Required action
Would you print all of the entries exactly, please, but without their pictures?
##### Data for processing #####
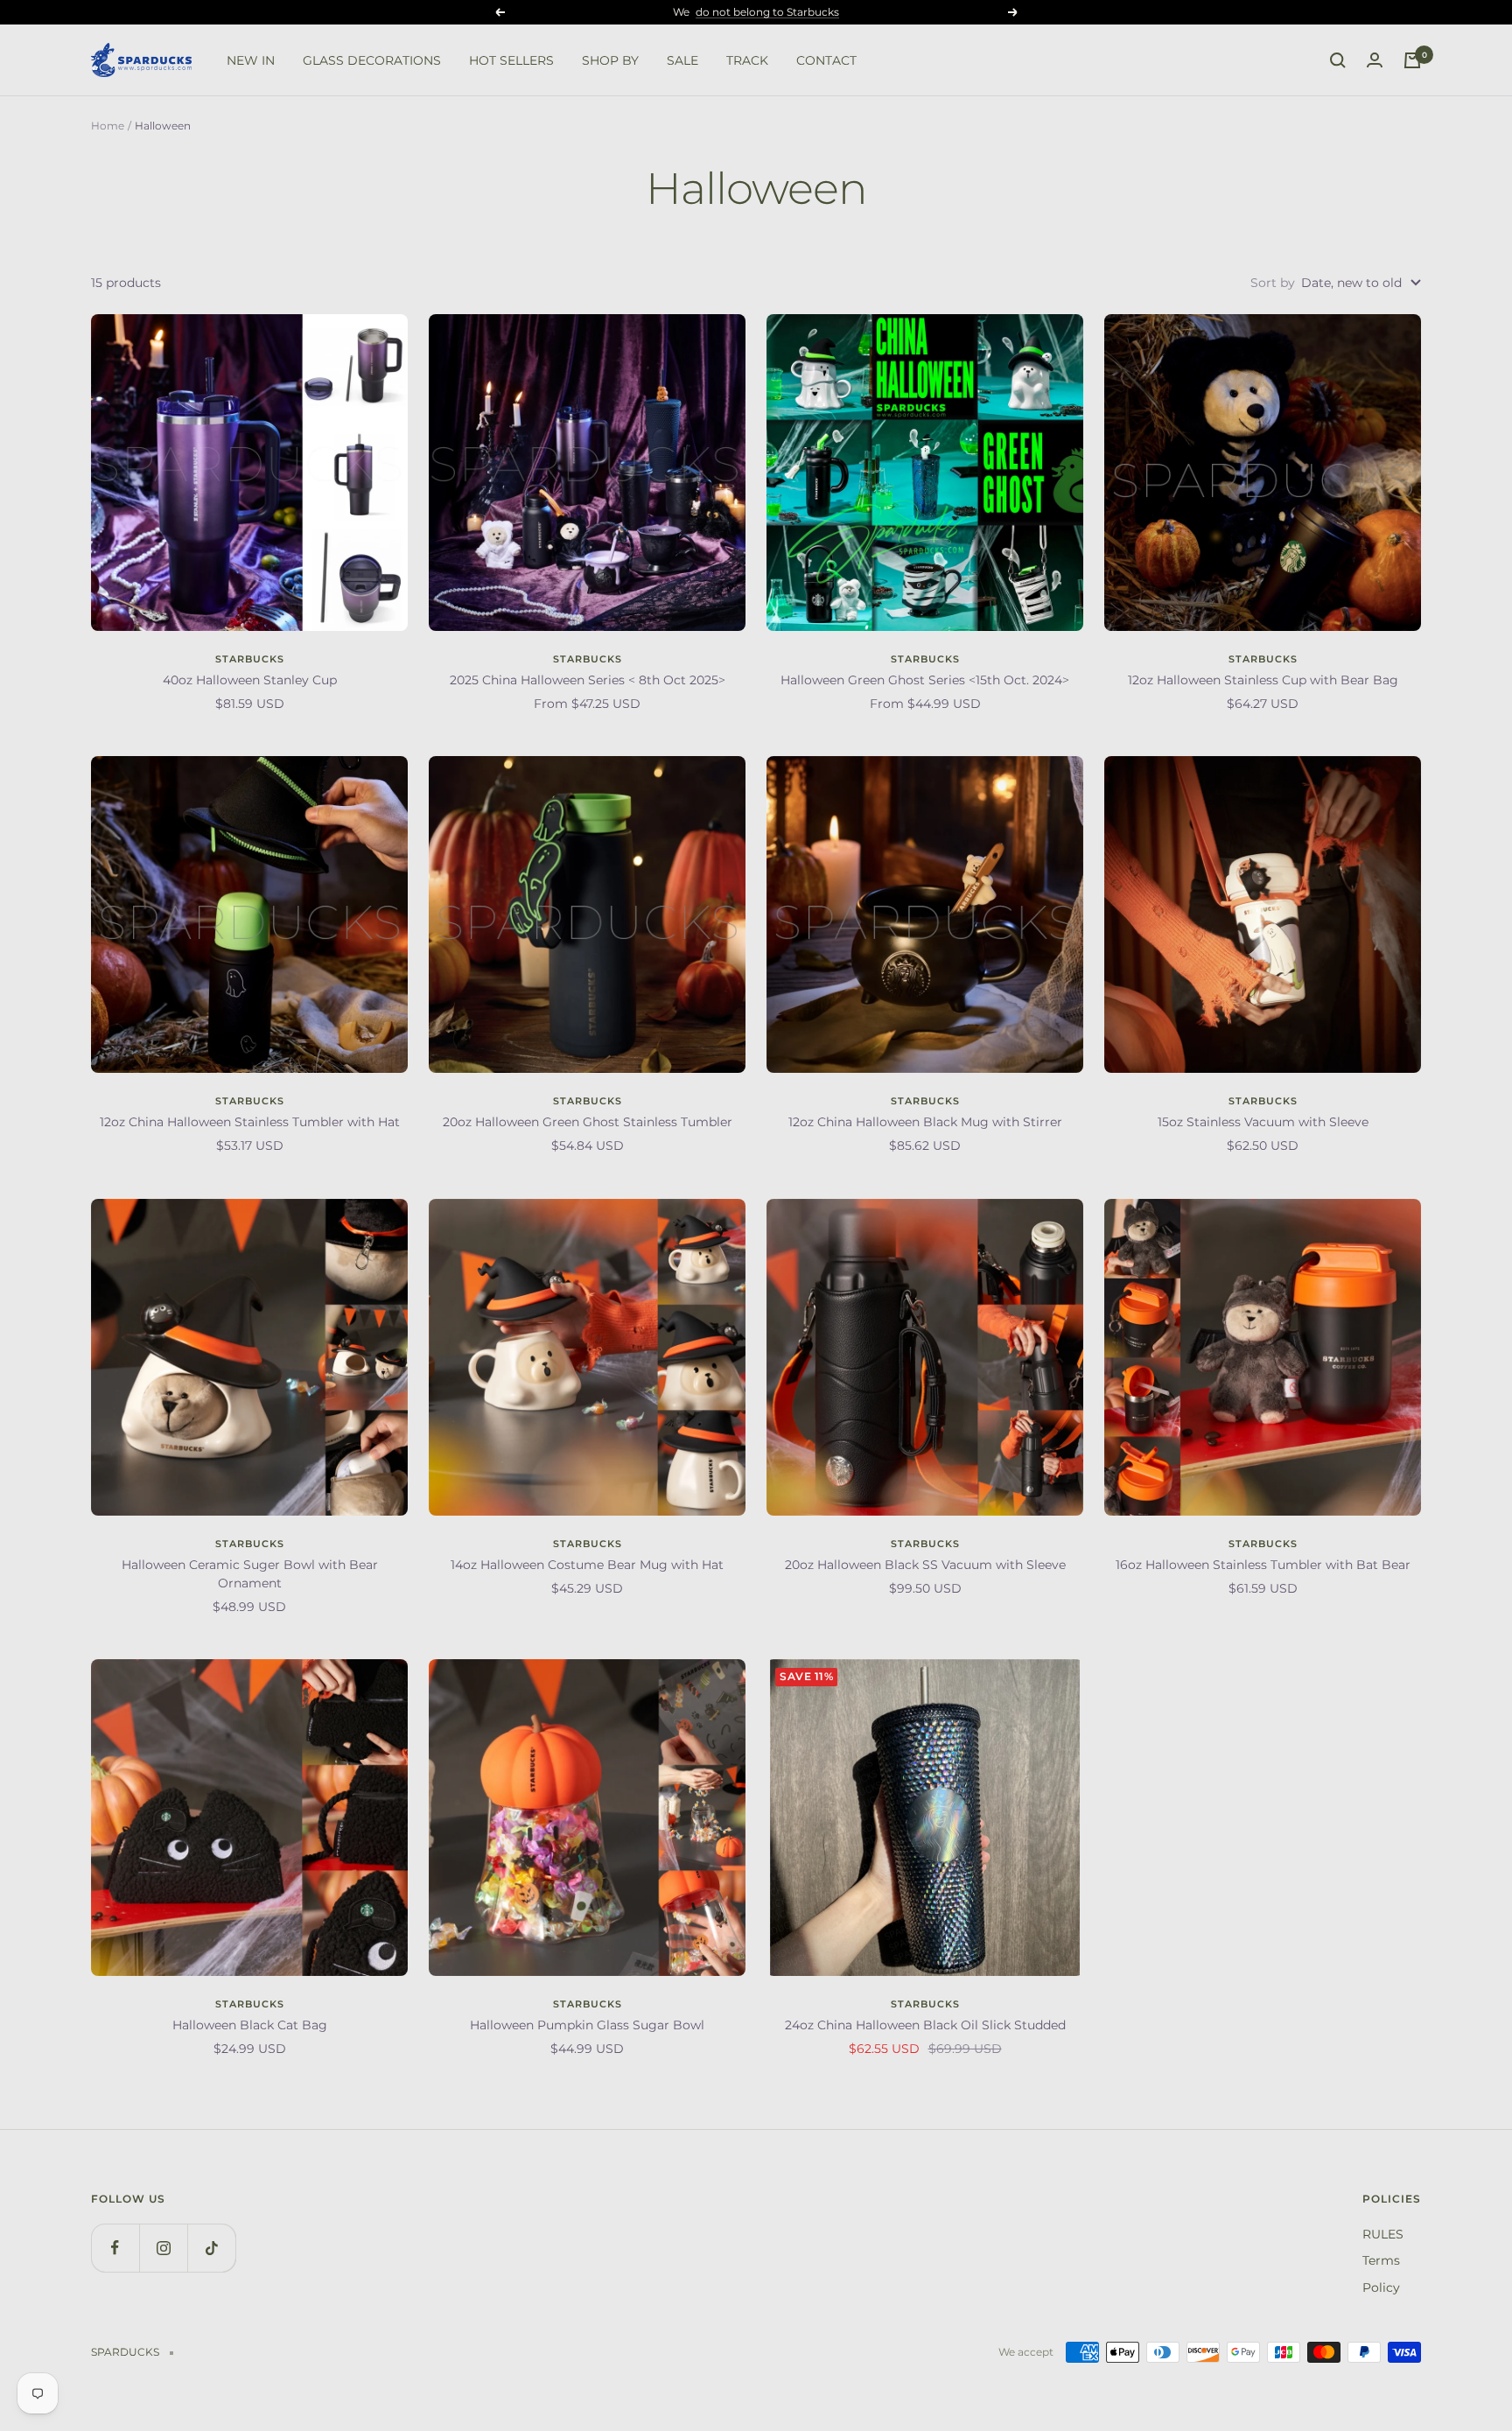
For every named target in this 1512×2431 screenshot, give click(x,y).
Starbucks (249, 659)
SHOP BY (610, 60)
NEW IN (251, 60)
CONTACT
#####
Result below
For every named target in this 1512×2431 screenshot, give click(x,y).
Starbucks (249, 659)
SHOP BY (610, 60)
NEW IN (251, 60)
CONTACT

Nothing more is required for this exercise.